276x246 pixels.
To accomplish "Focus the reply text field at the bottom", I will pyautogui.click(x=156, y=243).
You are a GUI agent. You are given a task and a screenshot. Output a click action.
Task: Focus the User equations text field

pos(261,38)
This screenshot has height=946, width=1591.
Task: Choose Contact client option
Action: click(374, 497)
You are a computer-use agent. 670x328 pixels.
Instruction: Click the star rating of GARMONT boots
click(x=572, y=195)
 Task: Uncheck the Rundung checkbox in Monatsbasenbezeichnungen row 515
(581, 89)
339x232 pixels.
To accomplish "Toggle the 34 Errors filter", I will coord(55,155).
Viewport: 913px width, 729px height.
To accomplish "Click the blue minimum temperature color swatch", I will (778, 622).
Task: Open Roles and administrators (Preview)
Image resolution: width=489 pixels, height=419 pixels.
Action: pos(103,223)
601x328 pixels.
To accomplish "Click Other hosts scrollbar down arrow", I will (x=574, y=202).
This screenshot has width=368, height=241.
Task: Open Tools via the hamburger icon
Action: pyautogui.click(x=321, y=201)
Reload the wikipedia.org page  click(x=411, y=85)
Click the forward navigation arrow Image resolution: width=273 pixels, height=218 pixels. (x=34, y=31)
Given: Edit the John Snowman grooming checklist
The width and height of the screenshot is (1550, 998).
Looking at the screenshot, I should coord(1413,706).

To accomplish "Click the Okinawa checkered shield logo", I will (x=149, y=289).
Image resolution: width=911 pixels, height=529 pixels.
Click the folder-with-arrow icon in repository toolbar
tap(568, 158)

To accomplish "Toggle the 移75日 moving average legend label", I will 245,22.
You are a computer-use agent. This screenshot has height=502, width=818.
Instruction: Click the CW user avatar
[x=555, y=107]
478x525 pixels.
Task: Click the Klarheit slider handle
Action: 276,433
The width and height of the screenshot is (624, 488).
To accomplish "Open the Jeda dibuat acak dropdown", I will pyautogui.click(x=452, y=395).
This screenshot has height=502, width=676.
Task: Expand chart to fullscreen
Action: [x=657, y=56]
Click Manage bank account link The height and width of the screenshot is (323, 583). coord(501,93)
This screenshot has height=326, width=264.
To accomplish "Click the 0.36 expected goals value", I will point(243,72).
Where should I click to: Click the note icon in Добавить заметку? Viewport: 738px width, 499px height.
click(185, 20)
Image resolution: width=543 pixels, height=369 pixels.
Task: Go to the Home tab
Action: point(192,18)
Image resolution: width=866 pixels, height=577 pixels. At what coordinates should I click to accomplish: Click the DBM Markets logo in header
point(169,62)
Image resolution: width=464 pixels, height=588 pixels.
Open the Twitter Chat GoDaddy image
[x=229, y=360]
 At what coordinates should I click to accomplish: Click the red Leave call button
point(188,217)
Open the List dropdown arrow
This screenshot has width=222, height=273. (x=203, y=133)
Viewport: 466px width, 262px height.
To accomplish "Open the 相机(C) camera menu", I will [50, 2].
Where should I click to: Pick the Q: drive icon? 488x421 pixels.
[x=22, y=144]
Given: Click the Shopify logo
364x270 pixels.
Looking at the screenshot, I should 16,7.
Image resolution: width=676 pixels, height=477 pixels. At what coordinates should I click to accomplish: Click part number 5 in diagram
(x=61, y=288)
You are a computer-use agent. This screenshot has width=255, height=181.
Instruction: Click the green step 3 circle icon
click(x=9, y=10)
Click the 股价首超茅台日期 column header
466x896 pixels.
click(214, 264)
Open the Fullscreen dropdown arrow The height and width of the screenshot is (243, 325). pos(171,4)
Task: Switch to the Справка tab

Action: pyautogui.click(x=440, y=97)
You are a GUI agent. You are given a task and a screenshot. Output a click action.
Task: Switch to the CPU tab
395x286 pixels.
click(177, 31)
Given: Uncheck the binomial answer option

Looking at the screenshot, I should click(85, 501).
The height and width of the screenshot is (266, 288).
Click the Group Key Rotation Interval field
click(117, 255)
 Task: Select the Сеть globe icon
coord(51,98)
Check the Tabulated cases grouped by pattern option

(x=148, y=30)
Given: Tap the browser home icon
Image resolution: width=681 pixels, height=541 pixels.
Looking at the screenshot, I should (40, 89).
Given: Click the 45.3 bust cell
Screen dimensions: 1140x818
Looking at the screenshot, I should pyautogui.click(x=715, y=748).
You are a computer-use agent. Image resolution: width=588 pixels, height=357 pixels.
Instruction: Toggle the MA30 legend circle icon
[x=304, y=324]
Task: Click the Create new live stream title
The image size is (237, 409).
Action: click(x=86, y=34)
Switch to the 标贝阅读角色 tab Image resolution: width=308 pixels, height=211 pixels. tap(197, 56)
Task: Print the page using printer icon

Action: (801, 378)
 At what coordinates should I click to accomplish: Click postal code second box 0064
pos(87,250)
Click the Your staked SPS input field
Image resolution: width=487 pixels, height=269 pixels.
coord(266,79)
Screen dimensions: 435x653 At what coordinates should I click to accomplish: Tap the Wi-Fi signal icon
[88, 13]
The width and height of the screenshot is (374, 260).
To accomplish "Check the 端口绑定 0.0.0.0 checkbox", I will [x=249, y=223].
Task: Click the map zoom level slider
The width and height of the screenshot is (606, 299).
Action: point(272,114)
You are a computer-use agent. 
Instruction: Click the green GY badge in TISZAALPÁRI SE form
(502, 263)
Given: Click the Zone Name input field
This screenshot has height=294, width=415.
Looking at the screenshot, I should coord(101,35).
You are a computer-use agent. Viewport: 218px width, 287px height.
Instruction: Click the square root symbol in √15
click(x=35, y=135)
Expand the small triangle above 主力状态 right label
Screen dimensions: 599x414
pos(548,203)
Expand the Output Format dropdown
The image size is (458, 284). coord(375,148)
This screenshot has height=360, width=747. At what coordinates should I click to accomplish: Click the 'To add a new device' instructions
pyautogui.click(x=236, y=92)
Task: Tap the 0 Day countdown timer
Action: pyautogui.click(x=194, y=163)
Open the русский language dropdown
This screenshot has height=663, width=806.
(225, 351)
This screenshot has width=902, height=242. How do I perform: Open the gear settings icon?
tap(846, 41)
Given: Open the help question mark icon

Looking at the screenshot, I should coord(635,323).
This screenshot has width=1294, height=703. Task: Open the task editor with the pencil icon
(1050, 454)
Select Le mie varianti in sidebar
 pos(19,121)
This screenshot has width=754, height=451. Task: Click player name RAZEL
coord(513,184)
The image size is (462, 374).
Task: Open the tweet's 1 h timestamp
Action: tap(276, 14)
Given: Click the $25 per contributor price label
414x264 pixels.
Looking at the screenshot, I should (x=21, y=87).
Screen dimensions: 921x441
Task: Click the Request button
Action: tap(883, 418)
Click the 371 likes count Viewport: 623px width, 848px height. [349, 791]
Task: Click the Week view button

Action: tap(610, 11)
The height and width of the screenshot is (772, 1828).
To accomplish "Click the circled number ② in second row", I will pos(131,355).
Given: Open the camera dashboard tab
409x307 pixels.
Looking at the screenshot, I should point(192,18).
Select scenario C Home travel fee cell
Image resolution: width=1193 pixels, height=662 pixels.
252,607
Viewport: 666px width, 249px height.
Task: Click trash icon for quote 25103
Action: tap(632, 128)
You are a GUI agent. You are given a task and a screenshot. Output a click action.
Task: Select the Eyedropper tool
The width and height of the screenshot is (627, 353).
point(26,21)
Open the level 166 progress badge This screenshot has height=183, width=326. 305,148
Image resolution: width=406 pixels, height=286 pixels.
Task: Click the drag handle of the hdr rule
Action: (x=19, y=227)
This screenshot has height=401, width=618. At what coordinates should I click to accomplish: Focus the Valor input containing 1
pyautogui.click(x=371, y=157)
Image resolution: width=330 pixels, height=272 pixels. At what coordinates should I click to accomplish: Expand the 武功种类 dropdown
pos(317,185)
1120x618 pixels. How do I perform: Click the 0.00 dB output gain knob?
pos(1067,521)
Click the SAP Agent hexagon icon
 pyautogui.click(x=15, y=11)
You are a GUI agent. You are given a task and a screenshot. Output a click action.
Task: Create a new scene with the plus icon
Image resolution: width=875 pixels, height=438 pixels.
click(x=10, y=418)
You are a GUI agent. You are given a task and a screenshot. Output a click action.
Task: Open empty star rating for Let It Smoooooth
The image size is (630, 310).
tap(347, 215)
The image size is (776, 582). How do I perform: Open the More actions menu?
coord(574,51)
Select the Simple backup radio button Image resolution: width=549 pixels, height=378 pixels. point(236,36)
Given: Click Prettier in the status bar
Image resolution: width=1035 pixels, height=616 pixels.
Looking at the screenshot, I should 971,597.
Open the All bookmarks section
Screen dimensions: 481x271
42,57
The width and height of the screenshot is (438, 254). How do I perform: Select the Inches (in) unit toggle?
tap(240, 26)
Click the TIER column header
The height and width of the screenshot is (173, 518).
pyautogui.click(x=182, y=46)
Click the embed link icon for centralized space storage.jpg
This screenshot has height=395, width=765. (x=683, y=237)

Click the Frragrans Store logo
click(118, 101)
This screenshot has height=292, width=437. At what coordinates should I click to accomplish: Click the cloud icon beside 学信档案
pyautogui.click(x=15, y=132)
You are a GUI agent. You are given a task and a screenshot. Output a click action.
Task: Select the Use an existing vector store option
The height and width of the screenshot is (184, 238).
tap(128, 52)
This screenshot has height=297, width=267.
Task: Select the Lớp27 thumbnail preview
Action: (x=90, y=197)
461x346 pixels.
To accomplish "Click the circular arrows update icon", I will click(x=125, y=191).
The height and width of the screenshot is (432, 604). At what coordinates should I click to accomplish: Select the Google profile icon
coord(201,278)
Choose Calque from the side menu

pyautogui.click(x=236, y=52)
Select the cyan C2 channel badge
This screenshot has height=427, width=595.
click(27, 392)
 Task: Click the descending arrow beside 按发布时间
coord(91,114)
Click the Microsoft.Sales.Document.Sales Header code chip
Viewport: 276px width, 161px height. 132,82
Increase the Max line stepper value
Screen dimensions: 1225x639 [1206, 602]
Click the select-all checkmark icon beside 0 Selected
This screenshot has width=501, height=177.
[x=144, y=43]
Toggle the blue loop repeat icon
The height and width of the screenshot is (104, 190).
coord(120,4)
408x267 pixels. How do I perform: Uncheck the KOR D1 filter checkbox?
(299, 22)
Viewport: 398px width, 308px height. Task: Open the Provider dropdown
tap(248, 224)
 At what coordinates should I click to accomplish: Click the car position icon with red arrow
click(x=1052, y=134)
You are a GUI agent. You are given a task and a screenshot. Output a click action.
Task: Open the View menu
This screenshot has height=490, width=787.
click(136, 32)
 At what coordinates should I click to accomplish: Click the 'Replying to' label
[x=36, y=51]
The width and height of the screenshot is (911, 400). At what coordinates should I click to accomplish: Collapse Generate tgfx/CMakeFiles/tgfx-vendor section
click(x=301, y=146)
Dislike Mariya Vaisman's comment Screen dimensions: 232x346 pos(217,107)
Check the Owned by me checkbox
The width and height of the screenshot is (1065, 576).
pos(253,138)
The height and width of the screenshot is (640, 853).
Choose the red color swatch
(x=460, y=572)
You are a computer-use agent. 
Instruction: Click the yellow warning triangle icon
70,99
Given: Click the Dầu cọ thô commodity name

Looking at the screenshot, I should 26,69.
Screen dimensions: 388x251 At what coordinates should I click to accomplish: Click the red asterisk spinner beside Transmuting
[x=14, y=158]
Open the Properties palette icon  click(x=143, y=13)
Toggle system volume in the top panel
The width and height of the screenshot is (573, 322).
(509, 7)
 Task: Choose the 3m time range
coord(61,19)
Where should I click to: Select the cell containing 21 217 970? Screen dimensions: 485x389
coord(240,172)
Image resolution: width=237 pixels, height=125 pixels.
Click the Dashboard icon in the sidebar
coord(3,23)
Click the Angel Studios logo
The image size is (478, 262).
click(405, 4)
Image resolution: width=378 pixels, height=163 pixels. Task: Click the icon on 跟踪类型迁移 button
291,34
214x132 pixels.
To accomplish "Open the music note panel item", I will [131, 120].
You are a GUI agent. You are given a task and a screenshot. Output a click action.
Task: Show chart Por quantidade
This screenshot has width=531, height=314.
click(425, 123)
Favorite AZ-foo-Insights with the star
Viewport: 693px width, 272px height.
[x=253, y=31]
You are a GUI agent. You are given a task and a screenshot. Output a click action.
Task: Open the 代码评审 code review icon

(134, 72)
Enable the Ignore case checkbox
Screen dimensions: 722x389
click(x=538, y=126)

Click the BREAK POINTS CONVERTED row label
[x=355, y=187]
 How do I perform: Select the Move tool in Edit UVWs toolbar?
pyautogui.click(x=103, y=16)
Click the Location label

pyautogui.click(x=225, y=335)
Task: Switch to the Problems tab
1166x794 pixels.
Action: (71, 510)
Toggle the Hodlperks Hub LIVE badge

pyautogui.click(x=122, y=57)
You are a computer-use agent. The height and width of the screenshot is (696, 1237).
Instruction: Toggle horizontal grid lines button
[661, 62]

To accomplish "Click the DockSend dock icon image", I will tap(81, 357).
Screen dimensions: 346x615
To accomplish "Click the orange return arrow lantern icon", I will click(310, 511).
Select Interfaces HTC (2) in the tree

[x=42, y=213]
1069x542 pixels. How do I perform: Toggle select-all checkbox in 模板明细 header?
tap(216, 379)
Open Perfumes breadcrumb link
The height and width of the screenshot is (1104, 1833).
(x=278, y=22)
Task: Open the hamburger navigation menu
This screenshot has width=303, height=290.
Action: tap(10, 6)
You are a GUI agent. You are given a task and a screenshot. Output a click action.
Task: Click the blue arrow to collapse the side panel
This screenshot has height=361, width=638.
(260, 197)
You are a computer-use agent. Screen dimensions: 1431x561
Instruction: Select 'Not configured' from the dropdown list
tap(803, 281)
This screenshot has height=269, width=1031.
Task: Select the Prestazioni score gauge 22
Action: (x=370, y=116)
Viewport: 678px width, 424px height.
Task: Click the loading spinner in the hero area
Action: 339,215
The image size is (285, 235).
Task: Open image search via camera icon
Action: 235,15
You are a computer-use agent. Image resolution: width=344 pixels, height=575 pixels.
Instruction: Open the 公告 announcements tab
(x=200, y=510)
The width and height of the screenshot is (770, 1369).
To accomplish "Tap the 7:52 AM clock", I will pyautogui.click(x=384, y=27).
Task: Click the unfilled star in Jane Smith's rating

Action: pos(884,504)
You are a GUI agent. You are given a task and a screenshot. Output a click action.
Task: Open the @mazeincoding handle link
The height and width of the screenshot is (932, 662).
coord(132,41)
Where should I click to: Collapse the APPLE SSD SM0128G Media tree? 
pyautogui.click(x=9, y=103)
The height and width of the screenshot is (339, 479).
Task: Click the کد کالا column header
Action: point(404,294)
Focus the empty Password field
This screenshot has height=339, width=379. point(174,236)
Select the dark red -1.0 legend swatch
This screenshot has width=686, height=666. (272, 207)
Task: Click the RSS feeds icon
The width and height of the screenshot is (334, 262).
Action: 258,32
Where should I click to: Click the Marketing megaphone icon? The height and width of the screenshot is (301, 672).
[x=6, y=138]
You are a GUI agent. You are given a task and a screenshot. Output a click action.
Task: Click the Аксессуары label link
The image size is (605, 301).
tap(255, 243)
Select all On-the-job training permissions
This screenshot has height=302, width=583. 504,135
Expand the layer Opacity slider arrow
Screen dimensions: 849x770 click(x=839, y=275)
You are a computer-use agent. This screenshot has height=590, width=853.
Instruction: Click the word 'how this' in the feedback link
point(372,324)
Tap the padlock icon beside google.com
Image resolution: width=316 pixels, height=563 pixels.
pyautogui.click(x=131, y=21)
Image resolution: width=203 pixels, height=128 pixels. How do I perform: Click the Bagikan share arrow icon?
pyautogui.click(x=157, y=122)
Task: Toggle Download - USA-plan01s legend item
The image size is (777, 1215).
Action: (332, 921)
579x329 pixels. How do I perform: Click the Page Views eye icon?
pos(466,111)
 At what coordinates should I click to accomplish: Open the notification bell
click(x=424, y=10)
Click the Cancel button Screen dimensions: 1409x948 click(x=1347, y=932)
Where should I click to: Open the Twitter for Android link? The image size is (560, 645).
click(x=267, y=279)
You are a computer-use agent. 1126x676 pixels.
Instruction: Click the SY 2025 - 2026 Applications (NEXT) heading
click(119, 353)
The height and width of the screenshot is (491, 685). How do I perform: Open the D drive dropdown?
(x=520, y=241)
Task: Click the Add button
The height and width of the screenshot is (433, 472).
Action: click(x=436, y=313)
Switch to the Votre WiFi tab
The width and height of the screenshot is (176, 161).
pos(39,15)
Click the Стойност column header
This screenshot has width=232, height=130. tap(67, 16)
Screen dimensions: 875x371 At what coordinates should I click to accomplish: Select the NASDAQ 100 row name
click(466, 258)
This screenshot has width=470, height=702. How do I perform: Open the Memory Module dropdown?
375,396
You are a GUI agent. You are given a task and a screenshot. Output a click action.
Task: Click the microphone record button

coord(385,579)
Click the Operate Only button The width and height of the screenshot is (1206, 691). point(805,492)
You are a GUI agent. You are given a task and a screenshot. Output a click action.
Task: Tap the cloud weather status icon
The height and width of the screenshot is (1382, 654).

> [ACTIVITY] Where a line of the records contains the word "status", copy that line.

> [TASK RESPONSE]
Given: Click Prettier in the status bar
Task: Tap the cloud weather status icon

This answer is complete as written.